◆ **Apply what you read**
1 - Name every key property of SHA-256 that the deduplication text lists, using its one-word name for each.
2 - Carry the text on deduplication forward from its final note.

Deduplication (de-duplication) is the process of identifying and eliminating duplicate copies of data. Instead of processing the same content multiple times and wasting compute resources, the system detects that it has already seen this exact data before and skips the expensive re-processing.
In the context of AI/ML systems, deduplication is critical because embedding generation (converting text into vector representations) is the most expensive operation — it consumes API tokens, network bandwidth, and compute time. Every unnecessary embedding call is wasted money.
How SHA-256 Hashing Enables Deduplication
SHA-256 (Secure Hash Algorithm, 256-bit) converts any input — regardless of size — into a fixed 64-character hexadecimal string called a hash or fingerprint.
Input: "The Constitution of India..." (50 pages, 200KB)
SHA-256 Hash: "a7f3b2c91d4e8f06..." (always 64 characters)
Key properties:
- Deterministic — same input always produces the same hash
- Unique — even 1 character change produces a completely different hash
- Fast — computing a hash takes microseconds, embedding takes seconds
- One-way — you cannot reverse a hash back to the original file
How Deduplication Works in This Project
Step-by-step flow in our system:
| Step | What Happens | Cost |
|---|---|---|
| 1 | User uploads report.pdf (first time) | — |
| 2 | calculate_sha256(file_bytes) → generates hash a7f3b2c9... | ~0.001ms |
| 3 | Query Qdrant: "Does this user have a file with hash a7f3b2c9...?" | ~50ms |
| 4 | No match found → Full index pipeline runs | ~4,500 tokens |
| 5 | Vectors stored in Qdrant with file_hash: "a7f3b2c9..." in payload | — |
| 6 | User uploads report.pdf again (same file) | — |
| 7 | calculate_sha256(file_bytes) → same hash a7f3b2c9... | ~0.001ms |
| 8 | Query Qdrant: "Does this user have a file with hash a7f3b2c9...?" | ~50ms |
| 9 | ✅ Match found! → Return {"skipped": true} immediately | 0 tokens |
[!IMPORTANT] The deduplication check costs essentially nothing (~50ms Qdrant query) but saves ~4,500+ Jina AI tokens per duplicate upload. Over multiple users and sessions, this translates to massive API cost savings while maintaining zero impact on user experience.

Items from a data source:

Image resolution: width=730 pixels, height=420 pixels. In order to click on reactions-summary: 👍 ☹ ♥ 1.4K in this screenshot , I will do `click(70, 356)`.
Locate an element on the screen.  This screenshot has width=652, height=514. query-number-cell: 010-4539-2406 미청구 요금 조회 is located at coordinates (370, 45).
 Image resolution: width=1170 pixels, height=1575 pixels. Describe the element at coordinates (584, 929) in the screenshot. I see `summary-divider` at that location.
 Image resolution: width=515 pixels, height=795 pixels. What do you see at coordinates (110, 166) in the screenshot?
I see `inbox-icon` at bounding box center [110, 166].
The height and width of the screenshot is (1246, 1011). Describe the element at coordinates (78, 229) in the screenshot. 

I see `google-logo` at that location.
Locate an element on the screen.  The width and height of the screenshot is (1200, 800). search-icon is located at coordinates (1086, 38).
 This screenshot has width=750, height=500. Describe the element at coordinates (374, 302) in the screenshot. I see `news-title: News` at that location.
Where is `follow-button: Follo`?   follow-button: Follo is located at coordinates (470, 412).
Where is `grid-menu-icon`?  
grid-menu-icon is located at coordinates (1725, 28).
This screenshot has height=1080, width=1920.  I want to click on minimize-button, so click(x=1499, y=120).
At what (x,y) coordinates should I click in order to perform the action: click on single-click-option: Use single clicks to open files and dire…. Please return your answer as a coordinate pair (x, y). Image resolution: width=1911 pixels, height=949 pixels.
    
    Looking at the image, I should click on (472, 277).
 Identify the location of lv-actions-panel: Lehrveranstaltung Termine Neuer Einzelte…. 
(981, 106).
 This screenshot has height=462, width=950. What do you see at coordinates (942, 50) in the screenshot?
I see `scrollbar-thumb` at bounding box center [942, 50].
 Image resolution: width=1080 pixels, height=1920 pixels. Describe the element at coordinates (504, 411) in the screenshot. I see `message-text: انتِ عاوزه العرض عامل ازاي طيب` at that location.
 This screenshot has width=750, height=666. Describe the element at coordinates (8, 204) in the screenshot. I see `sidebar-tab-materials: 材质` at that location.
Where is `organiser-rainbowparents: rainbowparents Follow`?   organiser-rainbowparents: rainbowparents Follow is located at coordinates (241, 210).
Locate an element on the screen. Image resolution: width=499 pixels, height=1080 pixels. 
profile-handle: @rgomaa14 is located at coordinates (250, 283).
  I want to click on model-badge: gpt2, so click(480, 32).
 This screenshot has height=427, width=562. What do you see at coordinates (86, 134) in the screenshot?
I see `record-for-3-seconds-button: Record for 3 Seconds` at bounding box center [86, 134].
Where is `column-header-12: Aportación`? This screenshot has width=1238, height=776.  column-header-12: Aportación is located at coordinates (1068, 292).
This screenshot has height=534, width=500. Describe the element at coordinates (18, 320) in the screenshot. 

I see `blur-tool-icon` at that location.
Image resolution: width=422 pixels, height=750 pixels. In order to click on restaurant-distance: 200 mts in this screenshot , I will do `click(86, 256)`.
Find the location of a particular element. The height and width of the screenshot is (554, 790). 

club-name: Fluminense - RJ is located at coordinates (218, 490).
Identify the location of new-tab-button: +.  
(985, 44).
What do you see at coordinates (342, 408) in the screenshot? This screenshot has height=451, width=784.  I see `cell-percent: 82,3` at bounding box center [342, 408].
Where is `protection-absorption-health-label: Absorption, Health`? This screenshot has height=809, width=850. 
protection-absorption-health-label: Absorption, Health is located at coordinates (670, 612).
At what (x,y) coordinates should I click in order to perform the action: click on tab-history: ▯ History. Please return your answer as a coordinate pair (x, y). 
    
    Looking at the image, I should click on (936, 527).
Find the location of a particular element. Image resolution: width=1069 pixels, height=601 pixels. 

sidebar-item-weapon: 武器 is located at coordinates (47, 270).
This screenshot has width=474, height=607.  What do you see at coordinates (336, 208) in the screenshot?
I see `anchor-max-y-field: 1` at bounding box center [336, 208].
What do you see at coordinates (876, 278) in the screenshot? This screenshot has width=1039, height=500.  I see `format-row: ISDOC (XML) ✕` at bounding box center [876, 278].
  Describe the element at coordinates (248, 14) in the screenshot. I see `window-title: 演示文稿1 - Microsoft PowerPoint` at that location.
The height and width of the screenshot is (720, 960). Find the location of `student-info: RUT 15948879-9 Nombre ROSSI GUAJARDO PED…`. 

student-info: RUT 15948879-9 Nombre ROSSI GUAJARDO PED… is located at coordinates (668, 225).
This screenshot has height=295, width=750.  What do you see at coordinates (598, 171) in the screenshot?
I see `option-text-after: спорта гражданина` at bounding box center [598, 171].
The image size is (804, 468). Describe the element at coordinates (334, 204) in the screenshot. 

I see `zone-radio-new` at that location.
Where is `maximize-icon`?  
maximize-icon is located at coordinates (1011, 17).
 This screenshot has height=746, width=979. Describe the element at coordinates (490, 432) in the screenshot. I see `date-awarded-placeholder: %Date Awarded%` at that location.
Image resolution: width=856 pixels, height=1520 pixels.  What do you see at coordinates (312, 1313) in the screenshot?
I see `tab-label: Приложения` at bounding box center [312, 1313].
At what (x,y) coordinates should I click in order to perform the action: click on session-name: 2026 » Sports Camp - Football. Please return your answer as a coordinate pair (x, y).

◆ **Expected responses**
1 - Deterministic, Unique, Fast, One-way

2 -
The Before vs. After: Fixing the "Silent Failure" Bug
The Problem (Before): Previously, duplicate files uploaded in the same session were still consuming Jina API quota. This happened because of a silent failure in the deduplication logic.
In index_temp_file(), the code attempted to query Qdrant to check if the hash already existed:
# BROKEN CODE (Missing Imports)
existing = client.scroll(
scroll_filter=Filter(...) # Filter, FieldCondition, MatchValue were NOT imported!
)
Because the qdrant_client.models were not imported, this code threw a NameError. However, because it was wrapped in a broad try...except block, the error was silently caught, and the code assumed the file was "new". It then re-chunked and re-embedded the entire duplicate file, wasting tokens every single time.
The Fix (Now): By simply adding the missing import statement:
from qdrant_client.models import PointStruct, Filter, FieldCondition, MatchValue
The Qdrant query now executes successfully. It correctly finds the existing file_hash for that user, skips the embedding process entirely, and returns 0 tokens used.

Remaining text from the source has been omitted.